Задание 1: Измените фрагмент текста о свободе слова, начиная со слов «2. Не допускаются» и далее до слов «информации. Цензура запрещается.» включительно. Приведите его целиком, заменив «федеральным законом» на «отдельным законом».
Задание 2: Какой наибольший штраф предусмотрен в тексте о свободе слова за клевету, совершенную с использованием своего служебного положения?
Задание 3:
Верны ли по тексту о свободе слова следующие утверждения? На каждое ответьте «да» или «нет» и приведите решающие слова текста дословно.
(a) Статья 29 Конституции состоит из пяти пунктов.
(b) Статья 128 входит в Кодекс об административных правонарушениях.
(c) За клевету в средствах массовой информации могут назначить обязательные работы на срок до двухсот сорока часов.

С тех пор в пересказах менялись имена, Академия художеств превращалась в Академию наук и обратно.

Смысл остался прежний.

Так вышло, что то, что мы называем «свободой слова» сместилось в Сеть. В нашем Отечестве есть главный документ, регулирующий нашу жизнь, и называется он «Конституция Российской Федерации». В ней наличествует статья 29, состоящая из пяти пунктов:

1. Каждому гарантируется свобода мысли и слова.

2. Не допускаются пропаганда или агитация, возбуждающие социальную, расовую, национальную или религиозную ненависть и вражду. Запрещается пропаганда социального, расового, национального, религиозного или языкового превосходства.

3. Никто не может быть принужден к выражению своих мнений и убеждений или отказу от них.

4. Каждый имеет право свободно искать, получать, передавать, производить и распространять информацию любым законным способом. Перечень сведений, составляющих государственную тайну, определяется федеральным законом.

5. Гарантируется свобода массовой информации. Цензура запрещается.

Понятное дело, что все эти положения были сформулированы до эпохи социальных сетей, но ничего противоречивого в них нет. Более того, известно, что никакой свободы без ограничения оной не бывает.

Оттого государство придумало разные статьи в двух кодексах, в которых есть нечто полезное для осознания сетевым троллем своего места.

Во-первых, это Уголовный Кодекс, в котором есть статья 128. Она называется «Клевета», и вот что в ней написано:

1. Клевета, то есть распространение заведомо ложных сведений, порочащих честь и достоинство другого лица или подрывающих его репутацию, — наказывается штрафом в размере до пятисот тысяч рублей или в размере заработной платы или иного дохода осужденного за период до шести месяцев либо обязательными работами на срок до ста шестидесяти часов.

2. Клевета, содержащаяся в публичном выступлении, публично демонстрирующемся произведении или средствах массовой информации, — наказывается штрафом в размере до одного миллиона рублей или в размере заработной платы или иного дохода осужденного за период до одного года либо обязательными работами на срок до двухсот сорока часов.

3. Клевета, совершенная с использованием своего служебного положения, — наказывается штрафом в размере до двух миллионов рублей или в размере заработной платы или иного дохода осужденного за период до двух лет либо обязательными работами на срок до трехсот двадцати часов.

4. Клевета о том, что лицо страдает заболеванием, представляющим опасность для окружающих, а равно клевета, соединенная с обвинением лица в совершении преступления сексуального характера, — наказывается штрафом в размере до трех миллионов рублей или в размере заработной платы или иного дохода осужденного за период до трех лет либо обязательными работами на срок до четырехсот часов.

5. Клевета, соединенная с обвинением лица в совершении тяжкого или особо тяжкого преступления, — наказывается штрафом в размере до пяти миллионов рублей или в размере заработной платы или иного дохода осужденного за период до трех лет либо обязательными работами на срок до четырехсот восьмидесяти часов10.

Строки данных:

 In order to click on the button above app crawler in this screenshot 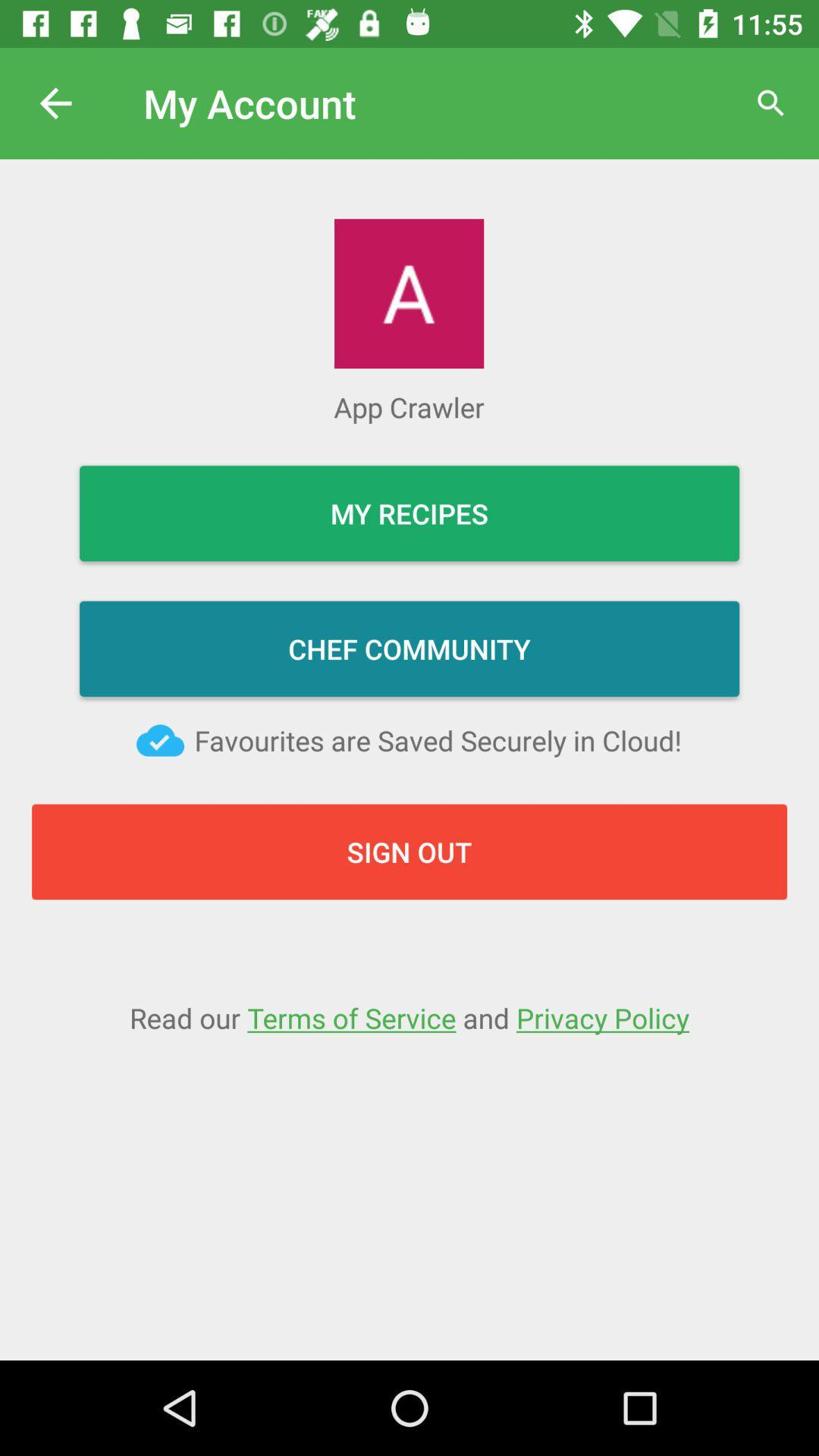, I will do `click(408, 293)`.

--

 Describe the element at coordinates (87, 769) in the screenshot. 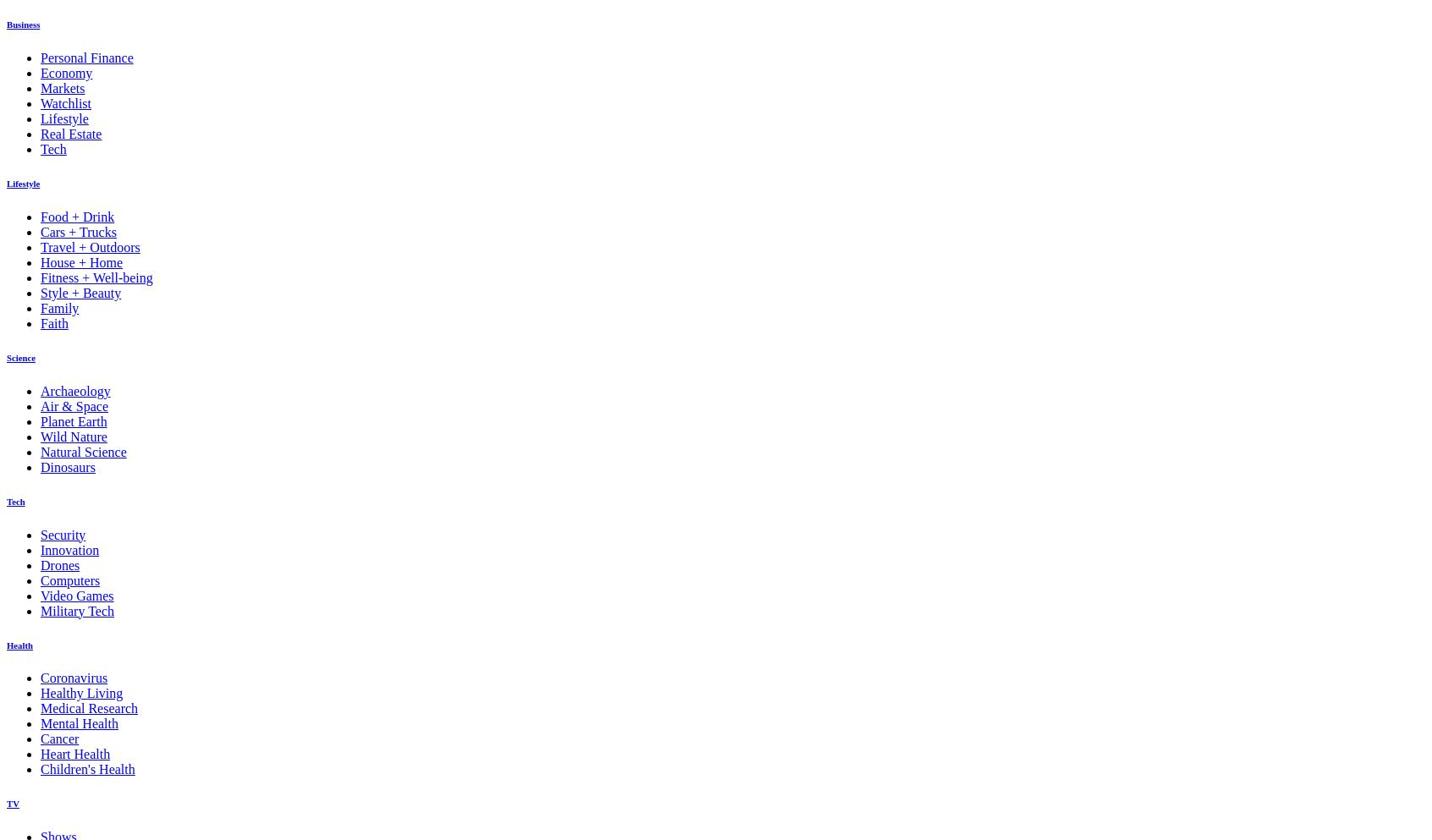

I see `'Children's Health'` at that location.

Ответ 1:
2. Не допускаются пропаганда или агитация, возбуждающие социальную, расовую, национальную или религиозную ненависть и вражду. Запрещается пропаганда социального, расового, национального, религиозного или языкового превосходства.

3. Никто не может быть принужден к выражению своих мнений и убеждений или отказу от них.

4. Каждый имеет право свободно искать, получать, передавать, производить и распространять информацию любым законным способом. Перечень сведений, составляющих государственную тайну, определяется отдельным законом.

5. Гарантируется свобода массовой информации. Цензура запрещается.

Ответ 2: Штраф в размере до двух миллионов рублей.

Ответ 3:
(a) Да: «В ней наличествует статья 29, состоящая из пяти пунктов».
(b) Нет: «Во-первых, это Уголовный Кодекс, в котором есть статья 128».
(c) Да: «либо обязательными работами на срок до двухсот сорока часов».